▶ **TASK REQUIREMENTS**
Please provide the entries below again, word for word.

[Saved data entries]
= = = = = = =
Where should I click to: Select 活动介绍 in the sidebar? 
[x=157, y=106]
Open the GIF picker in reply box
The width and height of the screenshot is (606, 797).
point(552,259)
= = = = = = =
▶ **ANSWER SECTION**
Where should I click to: Select 活动介绍 in the sidebar? 
[x=157, y=106]
Open the GIF picker in reply box
The width and height of the screenshot is (606, 797).
point(552,259)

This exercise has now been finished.